When it comes to selling a business, the most important question you need to ask is – how much is it worth?
Unsurprisingly, there are no precise ways to value a private business. The seller will want to drive the price up, and potential buyers will want the opposite.
Although there are relatively easy ways to value certain parts of the business – such as stock, fixed assets (land, machinery, equipment, etc.), there may well be a sizeable intangible element to the value of a business.
Intangible elements would include “Goodwill” – this could include trademarks, and the reputation of the company. Such things are notoriously difficult to value, and in many cases will come down to how keen a potential buyer is to acquire the business in question.
When looking at the overall value of a business, there are a number of different valuation methods which are commonly used – from using earnings multiples, to calculating how much it would cost to create a similar business.
In this article, we look at some of the most commonly used valuation techniques, and how other factors may influence the value of a business at any given time.
Common Business Valuation Methods
Quite often, multiple of earnings are used as a business valuation method. This method would be suitable for companies with an established financial history. The Price/Earnings (P/E) Ratio represents the value of the business divided by its post tax profits. It may not be easy deciding what P/E ratio to use (some industries, such as high tech / IT ones will have a much higher P/E ratio than, say, an estate agency).
The P/E Ratios used in the financial press should be reduced significantly when valuing a small business, as the barriers to acquiring a small company are much higher than buying quoted shares on the stock market. Quite often, business advisers will suggest a valuation of between 5 and 10 times the annual post-tax profit.
Quite simply, this is the predicted cost to set up a similar business to that being sold. This would include the cost of developing a customer base and reputation, recruiting and training staff, purchasing assets and developing products and services.
This method is more appropriate for established companies with a large amount of tangible assets (such as property companies). The valuation is made by calculating the net realisable value of all assets.
This method uses an estimate of the company’s cashflow over a certain period of time. The “terminal value” of the company is also calculated after this period has expired. The value of the predicted cashflow, plus terminal value, is then discounted, to provide a current business valuation.
It may be hard to establish this terminal value, as it relies so heavily on the cashflow estimates. This valuation method may be used when a company may have a lot of potential, but few assets and little financial history to speak of – for example, a web business.
In certain industries, when businesses change hand on a regular basis, industry-wide rules of thumb are sometimes used to value a company. Examples of such industries include recruitment agencies, accountancy firms, etc.

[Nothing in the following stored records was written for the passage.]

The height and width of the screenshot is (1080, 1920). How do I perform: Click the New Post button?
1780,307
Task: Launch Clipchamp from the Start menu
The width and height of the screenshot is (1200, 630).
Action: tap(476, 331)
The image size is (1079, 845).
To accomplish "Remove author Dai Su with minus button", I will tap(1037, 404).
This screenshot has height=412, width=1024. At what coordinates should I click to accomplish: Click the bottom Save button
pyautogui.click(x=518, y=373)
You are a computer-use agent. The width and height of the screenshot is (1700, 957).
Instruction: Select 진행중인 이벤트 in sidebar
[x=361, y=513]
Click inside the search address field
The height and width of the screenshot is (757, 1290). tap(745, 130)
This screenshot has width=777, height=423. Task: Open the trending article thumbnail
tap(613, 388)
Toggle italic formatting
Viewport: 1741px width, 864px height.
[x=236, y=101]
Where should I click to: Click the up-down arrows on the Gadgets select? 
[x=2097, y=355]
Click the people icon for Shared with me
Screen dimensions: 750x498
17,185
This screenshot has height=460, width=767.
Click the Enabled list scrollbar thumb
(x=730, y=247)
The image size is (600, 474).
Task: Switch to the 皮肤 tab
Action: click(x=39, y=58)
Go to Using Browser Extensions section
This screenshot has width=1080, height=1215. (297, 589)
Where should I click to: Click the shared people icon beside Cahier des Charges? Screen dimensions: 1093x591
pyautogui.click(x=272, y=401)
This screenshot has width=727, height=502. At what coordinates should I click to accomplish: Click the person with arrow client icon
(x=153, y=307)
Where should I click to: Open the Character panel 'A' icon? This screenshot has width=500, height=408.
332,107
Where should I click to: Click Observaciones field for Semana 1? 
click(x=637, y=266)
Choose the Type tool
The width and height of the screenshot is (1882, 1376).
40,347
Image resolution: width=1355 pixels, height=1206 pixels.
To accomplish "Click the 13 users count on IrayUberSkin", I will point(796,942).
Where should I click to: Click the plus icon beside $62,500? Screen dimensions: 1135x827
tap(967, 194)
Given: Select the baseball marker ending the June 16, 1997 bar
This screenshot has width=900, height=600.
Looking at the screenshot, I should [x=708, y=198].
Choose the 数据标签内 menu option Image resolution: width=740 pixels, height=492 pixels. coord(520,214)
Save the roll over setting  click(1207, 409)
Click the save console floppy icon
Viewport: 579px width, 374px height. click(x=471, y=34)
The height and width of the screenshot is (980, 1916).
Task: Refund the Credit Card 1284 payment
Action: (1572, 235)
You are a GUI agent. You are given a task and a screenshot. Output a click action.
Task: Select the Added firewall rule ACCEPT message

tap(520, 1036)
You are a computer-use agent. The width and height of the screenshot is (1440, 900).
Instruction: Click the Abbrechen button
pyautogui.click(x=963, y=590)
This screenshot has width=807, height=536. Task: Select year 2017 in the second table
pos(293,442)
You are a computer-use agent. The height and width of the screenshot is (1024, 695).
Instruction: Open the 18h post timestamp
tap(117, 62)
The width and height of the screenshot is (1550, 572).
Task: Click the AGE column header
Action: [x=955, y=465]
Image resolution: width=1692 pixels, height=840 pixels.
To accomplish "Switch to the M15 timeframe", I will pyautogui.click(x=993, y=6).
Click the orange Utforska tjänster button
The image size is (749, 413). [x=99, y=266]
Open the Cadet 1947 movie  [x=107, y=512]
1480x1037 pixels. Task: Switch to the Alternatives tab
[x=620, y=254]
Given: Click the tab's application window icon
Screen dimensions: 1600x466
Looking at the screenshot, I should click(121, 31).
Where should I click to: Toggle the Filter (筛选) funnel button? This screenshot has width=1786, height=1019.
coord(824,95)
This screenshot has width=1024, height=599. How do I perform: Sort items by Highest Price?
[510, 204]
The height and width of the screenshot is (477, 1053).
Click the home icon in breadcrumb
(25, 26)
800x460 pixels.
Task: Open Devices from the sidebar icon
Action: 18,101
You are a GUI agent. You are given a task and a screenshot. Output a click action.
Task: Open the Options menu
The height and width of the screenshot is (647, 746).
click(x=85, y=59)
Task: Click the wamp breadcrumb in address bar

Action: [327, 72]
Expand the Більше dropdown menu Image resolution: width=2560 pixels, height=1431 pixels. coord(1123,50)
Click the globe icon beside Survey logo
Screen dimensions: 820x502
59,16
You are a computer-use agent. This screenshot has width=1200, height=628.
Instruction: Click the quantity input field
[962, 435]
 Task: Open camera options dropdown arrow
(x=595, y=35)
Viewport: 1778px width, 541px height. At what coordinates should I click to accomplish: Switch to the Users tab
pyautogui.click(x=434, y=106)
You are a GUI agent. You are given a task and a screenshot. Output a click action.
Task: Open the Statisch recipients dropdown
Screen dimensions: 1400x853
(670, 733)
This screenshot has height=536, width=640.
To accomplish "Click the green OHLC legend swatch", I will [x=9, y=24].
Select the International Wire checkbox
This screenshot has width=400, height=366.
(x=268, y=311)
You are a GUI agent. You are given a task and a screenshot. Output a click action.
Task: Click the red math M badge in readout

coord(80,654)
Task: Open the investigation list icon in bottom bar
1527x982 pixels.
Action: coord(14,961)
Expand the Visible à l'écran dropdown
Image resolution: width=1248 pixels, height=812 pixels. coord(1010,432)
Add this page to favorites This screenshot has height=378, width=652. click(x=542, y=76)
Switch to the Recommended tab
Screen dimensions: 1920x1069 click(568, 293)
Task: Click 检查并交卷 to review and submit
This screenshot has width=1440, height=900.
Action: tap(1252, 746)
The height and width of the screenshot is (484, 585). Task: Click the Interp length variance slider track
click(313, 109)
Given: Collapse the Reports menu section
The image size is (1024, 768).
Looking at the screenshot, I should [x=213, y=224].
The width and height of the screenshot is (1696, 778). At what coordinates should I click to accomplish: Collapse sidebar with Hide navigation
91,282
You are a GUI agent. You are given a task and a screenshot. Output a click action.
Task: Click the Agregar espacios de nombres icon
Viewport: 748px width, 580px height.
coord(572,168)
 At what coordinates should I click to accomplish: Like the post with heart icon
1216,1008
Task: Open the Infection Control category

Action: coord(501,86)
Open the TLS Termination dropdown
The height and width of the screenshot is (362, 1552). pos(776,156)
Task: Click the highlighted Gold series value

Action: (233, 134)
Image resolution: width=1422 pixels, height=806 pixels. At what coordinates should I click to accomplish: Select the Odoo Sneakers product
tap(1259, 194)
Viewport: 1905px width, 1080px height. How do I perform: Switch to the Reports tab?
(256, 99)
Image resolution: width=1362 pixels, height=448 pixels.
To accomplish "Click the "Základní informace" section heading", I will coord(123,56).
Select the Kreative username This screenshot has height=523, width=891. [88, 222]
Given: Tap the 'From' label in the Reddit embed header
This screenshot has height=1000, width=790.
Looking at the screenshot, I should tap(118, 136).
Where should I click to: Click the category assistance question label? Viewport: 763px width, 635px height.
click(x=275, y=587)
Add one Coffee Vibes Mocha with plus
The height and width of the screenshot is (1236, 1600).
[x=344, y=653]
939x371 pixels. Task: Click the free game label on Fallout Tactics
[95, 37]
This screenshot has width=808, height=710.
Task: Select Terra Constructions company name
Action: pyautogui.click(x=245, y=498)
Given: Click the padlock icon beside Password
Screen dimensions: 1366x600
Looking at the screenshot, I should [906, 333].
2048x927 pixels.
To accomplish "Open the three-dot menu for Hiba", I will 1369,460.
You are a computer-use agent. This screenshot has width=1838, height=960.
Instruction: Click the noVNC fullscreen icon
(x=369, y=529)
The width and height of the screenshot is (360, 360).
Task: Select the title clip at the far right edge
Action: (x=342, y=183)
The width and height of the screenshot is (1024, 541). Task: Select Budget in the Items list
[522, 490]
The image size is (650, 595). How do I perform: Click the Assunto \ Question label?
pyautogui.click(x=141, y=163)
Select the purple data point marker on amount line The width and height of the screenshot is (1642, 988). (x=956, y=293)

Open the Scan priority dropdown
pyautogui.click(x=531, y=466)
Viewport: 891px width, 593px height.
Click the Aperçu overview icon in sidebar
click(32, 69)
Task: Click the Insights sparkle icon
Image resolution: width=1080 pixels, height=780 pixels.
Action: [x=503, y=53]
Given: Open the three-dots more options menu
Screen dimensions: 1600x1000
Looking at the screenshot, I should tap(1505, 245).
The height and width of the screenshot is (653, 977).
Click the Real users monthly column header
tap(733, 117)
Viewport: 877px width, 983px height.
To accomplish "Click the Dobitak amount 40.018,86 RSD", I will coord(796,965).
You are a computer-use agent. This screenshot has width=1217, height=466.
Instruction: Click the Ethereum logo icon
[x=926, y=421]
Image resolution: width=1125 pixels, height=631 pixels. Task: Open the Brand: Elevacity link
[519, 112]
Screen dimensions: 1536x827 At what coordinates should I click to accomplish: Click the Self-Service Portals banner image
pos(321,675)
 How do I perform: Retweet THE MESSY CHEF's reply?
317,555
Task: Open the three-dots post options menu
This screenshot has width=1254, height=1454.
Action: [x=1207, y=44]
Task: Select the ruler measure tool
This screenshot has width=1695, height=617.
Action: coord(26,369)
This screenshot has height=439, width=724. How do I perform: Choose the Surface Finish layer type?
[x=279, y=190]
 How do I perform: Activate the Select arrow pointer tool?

When calculating the value of a business, one or more of these valuation methods may be used. There are also a large number of other factors which may be taken into account – several of which are intangible.
Clearly, a buyer may be more cautious when buying a business during an economic downturn.
Quite often, such assets can be valued by using the original purchase price and using a depreciation calculation on each item.
Things aren’t always that simple however, as some assets such as property may have risen in value since the original purchase. While, on the other hand, even after a deduction to allow for depreciation, many business assets such as vehicles and specialist equipment may be worth a lot less if you tried to sell them right away.
Some of the most valuable parts of a business may not appear on any balance sheet – these may include trademarks, reputation, branding, key people, the size and quality of the customer base. Valuing the potential value of a business is notoriously hard to do, but clearly a rapidly growing business will be very attractive to buyers.
REASON FOR SALE
If a sale is forced, any valuation methods are bound to be discounted to encourage a quick sale.
It may be a cliché, but a business is only worth what someone is willing to pay for it. Many small business owners grow attached to their businesses, and often value their companies at higher levels than industry conventions would dictate. So, it is worth being realistic about the true value of your company before offering it up for sale.
You should always consult an accountant, or financial adviser, before selling your business.